■ Exercise details
Rewrite the material from the line with "The height and width of the screenshot is (640, 360)." to the line with "pos(100,95)", swapping "chip" for "tag" and changing nothing else. Return only those lines, without the pictures.

■ Entries provided
•••

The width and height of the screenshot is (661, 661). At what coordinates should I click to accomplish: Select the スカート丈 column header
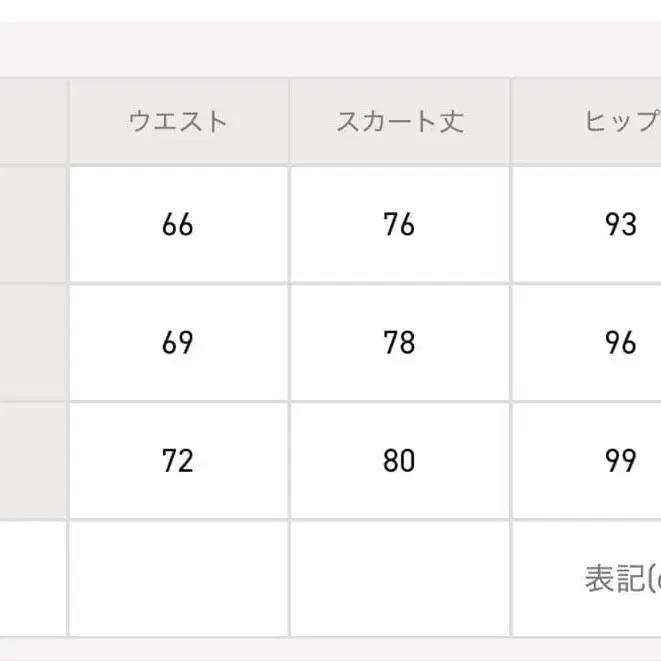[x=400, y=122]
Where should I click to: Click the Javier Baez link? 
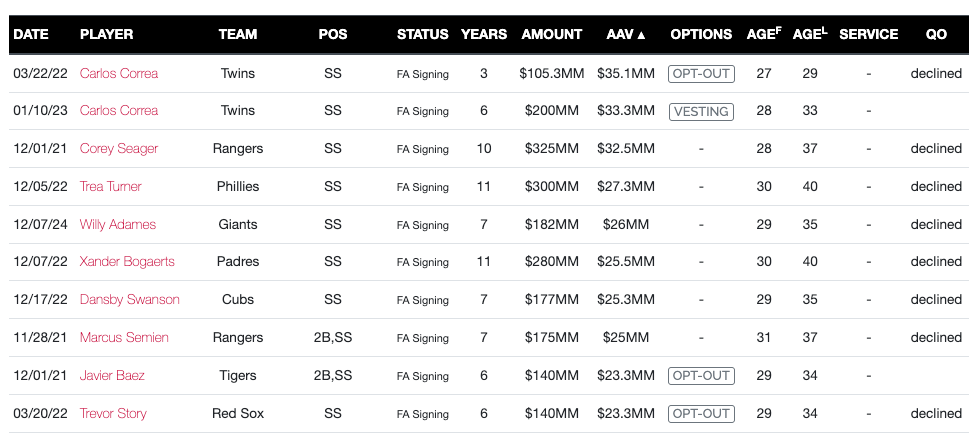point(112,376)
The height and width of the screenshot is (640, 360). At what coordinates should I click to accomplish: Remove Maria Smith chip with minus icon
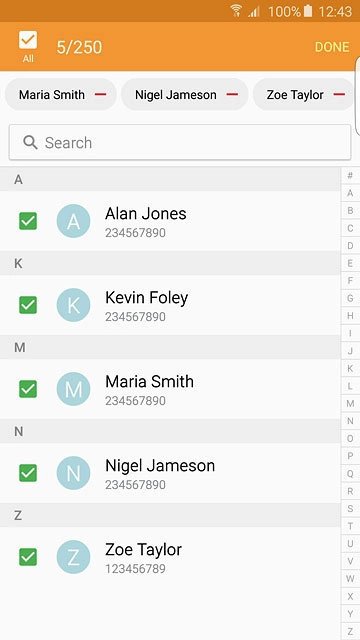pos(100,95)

•••

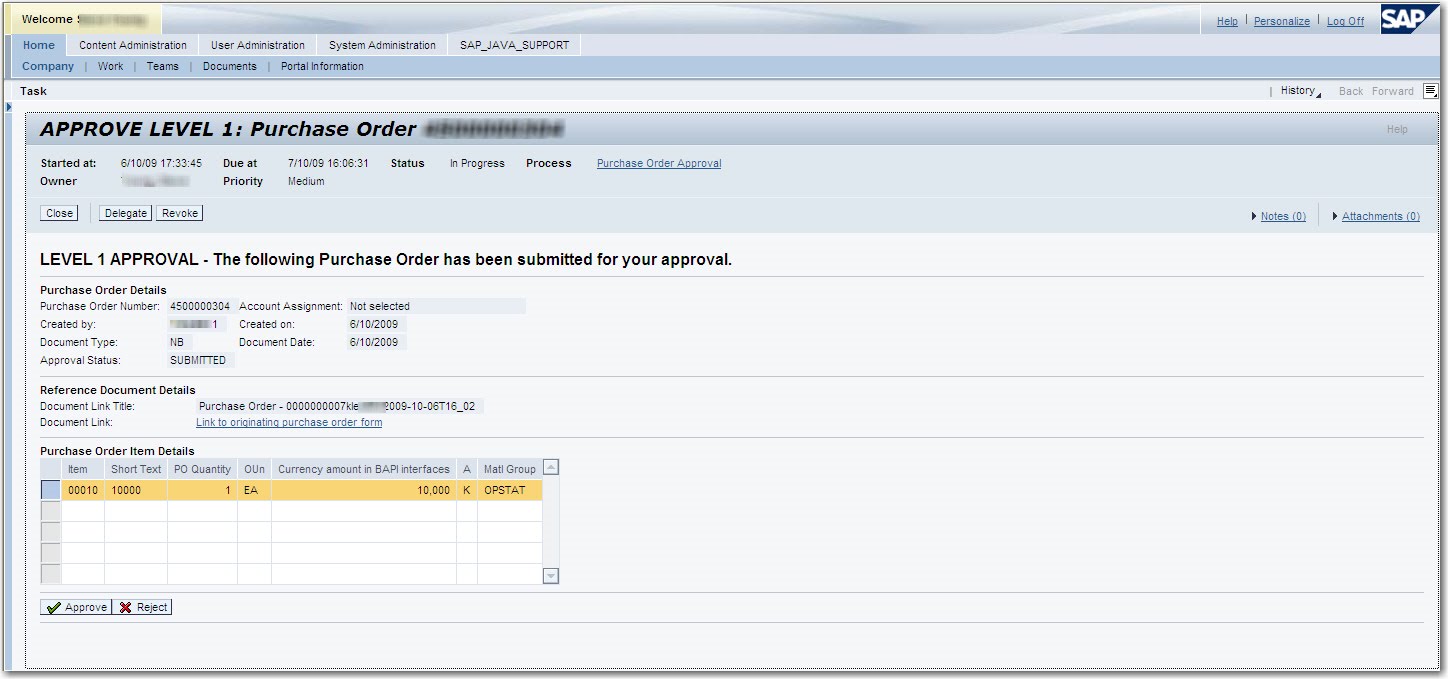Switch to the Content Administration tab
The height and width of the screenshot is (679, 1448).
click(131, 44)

•••

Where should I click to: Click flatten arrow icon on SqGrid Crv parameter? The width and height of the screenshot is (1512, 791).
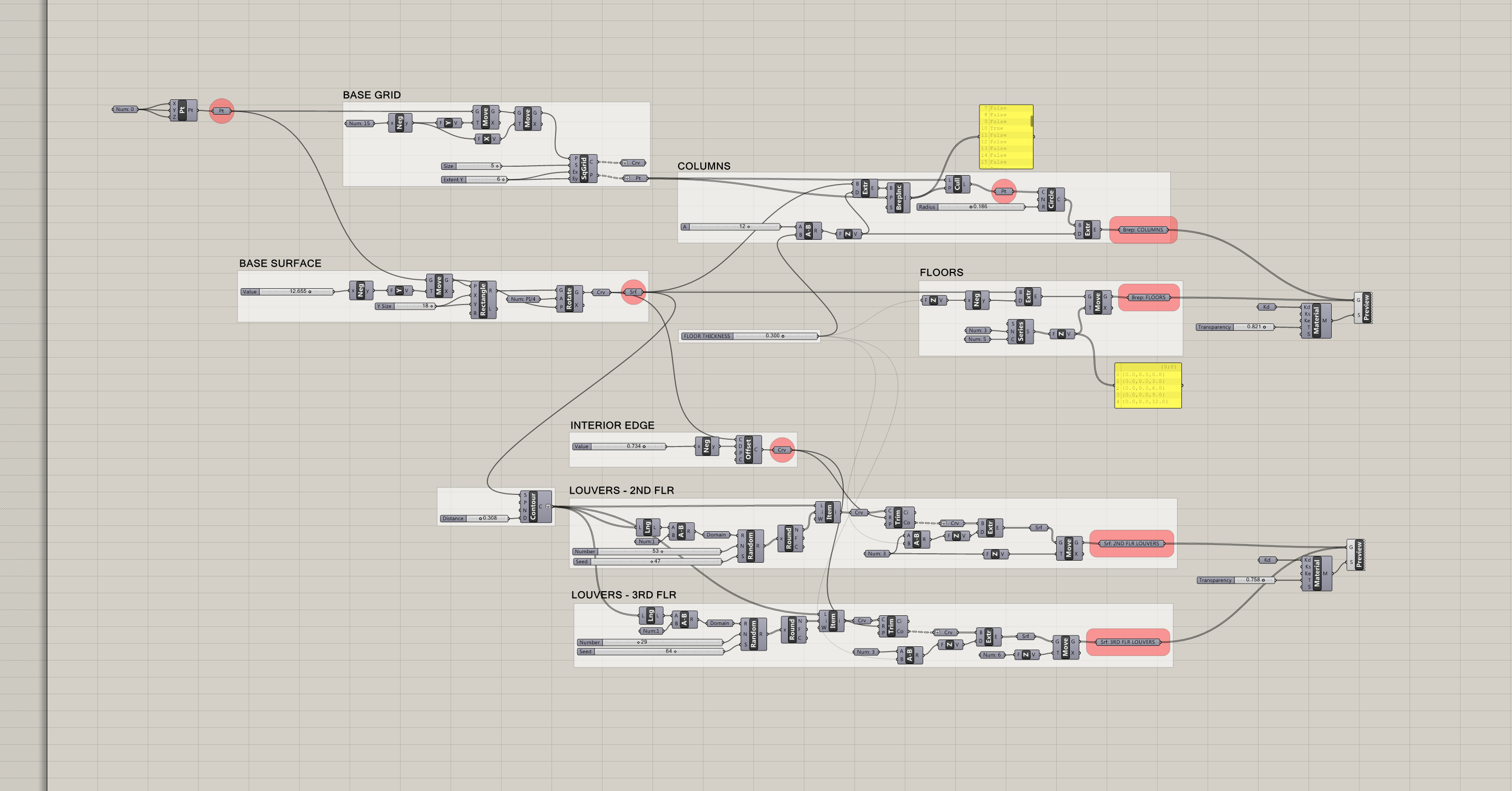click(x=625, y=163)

•••

■ The solution
The height and width of the screenshot is (640, 360). At what coordinates should I click to accomplish: Remove Maria Smith tag with minus icon
pos(100,95)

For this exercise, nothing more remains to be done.